INSTRUCTIONS TO FOLLOW: Repeat the records below word for word.

EXERCISE DATA:
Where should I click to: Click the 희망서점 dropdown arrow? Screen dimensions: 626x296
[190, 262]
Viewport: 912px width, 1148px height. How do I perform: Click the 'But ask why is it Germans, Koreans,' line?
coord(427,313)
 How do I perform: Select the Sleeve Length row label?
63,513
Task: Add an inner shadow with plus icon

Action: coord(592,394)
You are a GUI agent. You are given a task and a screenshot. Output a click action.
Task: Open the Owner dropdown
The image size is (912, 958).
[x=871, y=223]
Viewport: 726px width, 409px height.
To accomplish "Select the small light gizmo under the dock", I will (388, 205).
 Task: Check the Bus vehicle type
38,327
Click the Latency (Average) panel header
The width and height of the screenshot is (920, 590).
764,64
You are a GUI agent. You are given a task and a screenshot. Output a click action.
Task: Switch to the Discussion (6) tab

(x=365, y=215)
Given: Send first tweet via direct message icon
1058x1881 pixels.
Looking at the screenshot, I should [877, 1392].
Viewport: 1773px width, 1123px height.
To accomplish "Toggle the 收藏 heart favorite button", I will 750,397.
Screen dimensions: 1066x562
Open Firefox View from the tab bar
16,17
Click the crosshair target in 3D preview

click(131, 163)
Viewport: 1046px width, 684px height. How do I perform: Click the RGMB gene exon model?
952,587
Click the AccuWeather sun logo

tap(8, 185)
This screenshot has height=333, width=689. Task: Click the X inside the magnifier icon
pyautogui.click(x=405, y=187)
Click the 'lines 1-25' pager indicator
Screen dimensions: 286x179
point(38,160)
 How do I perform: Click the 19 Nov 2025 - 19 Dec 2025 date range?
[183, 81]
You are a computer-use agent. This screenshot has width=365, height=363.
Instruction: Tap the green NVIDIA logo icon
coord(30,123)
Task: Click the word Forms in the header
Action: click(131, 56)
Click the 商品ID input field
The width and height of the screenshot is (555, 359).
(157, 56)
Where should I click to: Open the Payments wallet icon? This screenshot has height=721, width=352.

TASK ANSWER:
Where should I click to: Click the 희망서점 dropdown arrow? Screen dimensions: 626x296
[190, 262]
Viewport: 912px width, 1148px height. How do I perform: Click the 'But ask why is it Germans, Koreans,' line?
coord(427,313)
 How do I perform: Select the Sleeve Length row label?
63,513
Task: Add an inner shadow with plus icon

Action: coord(592,394)
You are a GUI agent. You are given a task and a screenshot. Output a click action.
Task: Open the Owner dropdown
The image size is (912, 958).
[x=871, y=223]
Viewport: 726px width, 409px height.
To accomplish "Select the small light gizmo under the dock", I will (388, 205).
 Task: Check the Bus vehicle type
38,327
Click the Latency (Average) panel header
The width and height of the screenshot is (920, 590).
764,64
You are a GUI agent. You are given a task and a screenshot. Output a click action.
Task: Switch to the Discussion (6) tab

(x=365, y=215)
Given: Send first tweet via direct message icon
1058x1881 pixels.
Looking at the screenshot, I should [877, 1392].
Viewport: 1773px width, 1123px height.
To accomplish "Toggle the 收藏 heart favorite button", I will 750,397.
Screen dimensions: 1066x562
Open Firefox View from the tab bar
16,17
Click the crosshair target in 3D preview

click(131, 163)
Viewport: 1046px width, 684px height. How do I perform: Click the RGMB gene exon model?
952,587
Click the AccuWeather sun logo

tap(8, 185)
This screenshot has height=333, width=689. Task: Click the X inside the magnifier icon
pyautogui.click(x=405, y=187)
Click the 'lines 1-25' pager indicator
Screen dimensions: 286x179
point(38,160)
 How do I perform: Click the 19 Nov 2025 - 19 Dec 2025 date range?
[183, 81]
You are a computer-use agent. This screenshot has width=365, height=363.
Instruction: Tap the green NVIDIA logo icon
coord(30,123)
Task: Click the word Forms in the header
Action: click(131, 56)
Click the 商品ID input field
The width and height of the screenshot is (555, 359).
(157, 56)
Where should I click to: Open the Payments wallet icon? This screenshot has height=721, width=352.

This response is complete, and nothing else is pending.